The gap between these two versions is quite huge. I will first try to debug a 
bit more in 1.10. 

Regards,
Shiqing

-----Original Message-----
From: devel [mailto:devel-boun...@lists.open-mpi.org] On Behalf Of 
r...@open-mpi.org
Sent: Friday, April 21, 2017 4:02 PM
To: OpenMPI Devel
Subject: Re: [OMPI devel] openib oob module

I’m not familiar with the openib code, but this looks to me like it may be 
caused by a change in the openib code itself. Have you looked to see what the 
diff might be between the two versions?

> On Apr 21, 2017, at 6:45 AM, Shiqing Fan <shiqing....@huawei.com> wrote:
> 
> I've tried this out, and got the same problem as I sent before. 
> 
> With the same configuration and command line, 1.6.5 works for me, 1.10 series 
> seem not.
> 
> Could it also be IB configuration issue? (ib_write/read_bw/lat work 
> fine across the two nodes)
> 
> Error output below:
> 
> [[39776,1],0][btl_openib_component.c:3502:handle_wc] from vrdma-host1 
> to: 192.168.2.22 error polling LP CQ with status RETRY EXCEEDED ERROR 
> status number 12 for wr_id 2318d80 opcode 32767  vendor error 129 
> qp_idx 0
> 
> ----------------------------------------------------------------------
> ---- The InfiniBand retry count between two MPI processes has been 
> exceeded.  "Retry count" is defined in the InfiniBand spec 1.2 
> (section 12.7.38):
> 
>    The total number of times that the sender wishes the receiver to
>    retry timeout, packet sequence, etc. errors before posting a
>    completion error.

Records:

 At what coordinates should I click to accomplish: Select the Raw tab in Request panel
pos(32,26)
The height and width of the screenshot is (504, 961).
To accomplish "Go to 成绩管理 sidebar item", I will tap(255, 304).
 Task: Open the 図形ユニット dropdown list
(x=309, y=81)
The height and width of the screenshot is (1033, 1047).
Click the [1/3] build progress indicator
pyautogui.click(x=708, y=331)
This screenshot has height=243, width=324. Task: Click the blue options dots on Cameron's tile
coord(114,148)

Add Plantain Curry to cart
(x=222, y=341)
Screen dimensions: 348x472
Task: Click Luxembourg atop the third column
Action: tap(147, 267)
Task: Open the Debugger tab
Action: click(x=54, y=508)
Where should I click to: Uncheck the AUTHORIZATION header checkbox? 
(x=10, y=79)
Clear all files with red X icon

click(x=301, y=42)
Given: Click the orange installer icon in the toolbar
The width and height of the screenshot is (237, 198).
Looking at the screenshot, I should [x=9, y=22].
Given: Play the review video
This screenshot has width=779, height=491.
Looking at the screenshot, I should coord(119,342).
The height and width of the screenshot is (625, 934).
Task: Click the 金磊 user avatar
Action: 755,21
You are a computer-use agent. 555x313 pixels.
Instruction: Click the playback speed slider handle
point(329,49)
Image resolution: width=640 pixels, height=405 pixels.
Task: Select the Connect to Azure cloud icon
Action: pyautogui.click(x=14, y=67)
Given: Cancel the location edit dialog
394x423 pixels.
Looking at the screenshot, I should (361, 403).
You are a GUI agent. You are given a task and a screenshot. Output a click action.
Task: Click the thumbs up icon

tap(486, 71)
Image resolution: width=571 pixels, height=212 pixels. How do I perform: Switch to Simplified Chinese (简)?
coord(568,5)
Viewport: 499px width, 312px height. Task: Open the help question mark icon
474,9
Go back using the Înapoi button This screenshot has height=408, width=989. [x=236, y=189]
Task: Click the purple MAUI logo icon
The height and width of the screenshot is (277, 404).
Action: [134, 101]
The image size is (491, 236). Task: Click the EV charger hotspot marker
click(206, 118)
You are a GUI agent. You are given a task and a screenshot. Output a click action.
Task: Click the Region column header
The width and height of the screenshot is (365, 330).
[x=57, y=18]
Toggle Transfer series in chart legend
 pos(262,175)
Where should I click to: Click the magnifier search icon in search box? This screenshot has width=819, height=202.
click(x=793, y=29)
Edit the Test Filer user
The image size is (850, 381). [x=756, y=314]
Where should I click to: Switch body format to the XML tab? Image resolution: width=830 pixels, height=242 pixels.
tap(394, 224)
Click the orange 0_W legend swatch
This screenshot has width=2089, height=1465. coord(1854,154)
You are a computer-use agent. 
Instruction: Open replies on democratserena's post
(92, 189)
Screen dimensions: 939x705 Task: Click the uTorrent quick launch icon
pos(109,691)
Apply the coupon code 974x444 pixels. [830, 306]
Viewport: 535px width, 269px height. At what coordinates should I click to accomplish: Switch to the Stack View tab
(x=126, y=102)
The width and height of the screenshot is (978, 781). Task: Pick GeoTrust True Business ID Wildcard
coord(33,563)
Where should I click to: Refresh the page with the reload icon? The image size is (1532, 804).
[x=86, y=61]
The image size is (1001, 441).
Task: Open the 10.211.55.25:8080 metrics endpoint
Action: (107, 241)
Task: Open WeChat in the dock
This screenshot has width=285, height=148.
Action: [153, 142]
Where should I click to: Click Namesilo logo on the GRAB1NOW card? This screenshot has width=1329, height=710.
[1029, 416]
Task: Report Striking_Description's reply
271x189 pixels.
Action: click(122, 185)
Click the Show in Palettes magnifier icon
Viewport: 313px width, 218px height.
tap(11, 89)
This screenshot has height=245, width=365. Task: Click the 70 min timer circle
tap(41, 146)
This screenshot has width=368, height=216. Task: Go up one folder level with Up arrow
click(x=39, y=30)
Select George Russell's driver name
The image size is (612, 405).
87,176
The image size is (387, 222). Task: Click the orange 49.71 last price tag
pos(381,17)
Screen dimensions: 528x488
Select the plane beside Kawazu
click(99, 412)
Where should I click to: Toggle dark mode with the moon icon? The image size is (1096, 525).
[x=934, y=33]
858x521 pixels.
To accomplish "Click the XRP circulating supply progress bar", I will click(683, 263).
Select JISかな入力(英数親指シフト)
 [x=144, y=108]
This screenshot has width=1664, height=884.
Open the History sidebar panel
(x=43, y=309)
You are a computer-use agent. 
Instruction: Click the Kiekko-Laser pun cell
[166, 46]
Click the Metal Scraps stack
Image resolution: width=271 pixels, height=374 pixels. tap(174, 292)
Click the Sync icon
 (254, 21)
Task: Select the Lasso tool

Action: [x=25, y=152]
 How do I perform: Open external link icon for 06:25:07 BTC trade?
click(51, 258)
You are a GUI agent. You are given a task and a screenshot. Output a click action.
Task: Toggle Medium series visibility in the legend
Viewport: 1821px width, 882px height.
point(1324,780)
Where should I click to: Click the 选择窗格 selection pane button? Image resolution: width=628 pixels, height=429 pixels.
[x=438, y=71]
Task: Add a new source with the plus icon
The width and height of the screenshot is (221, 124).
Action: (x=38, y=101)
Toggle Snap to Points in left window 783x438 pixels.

#### [WRITTEN TASK]
Carry on the Open MPI mailing-list thread about the openib retry error, writing the next part after its final line.

#### [EXPECTED ANSWER]
> 
> This error typically means that there is something awry within the 
> InfiniBand fabric itself.  You should note the hosts on which this 
> error has occurred; it has been observed that rebooting or removing a 
> particular host from the job can sometimes resolve this issue.
> 
> Two MCA parameters can be used to control Open MPI's behavior with 
> respect to the retry count:
> 
> * btl_openib_ib_retry_count - The number of times the sender will  
> attempt to retry (defaulted to 7, the maximum value).
> * btl_openib_ib_timeout - The local ACK timeout parameter (defaulted  
> to 20).  The actual timeout value used is calculated as:
> 
>     4.096 microseconds * (2^btl_openib_ib_timeout)
> 
>  See the InfiniBand spec 1.2 (section 12.7.34) for more details.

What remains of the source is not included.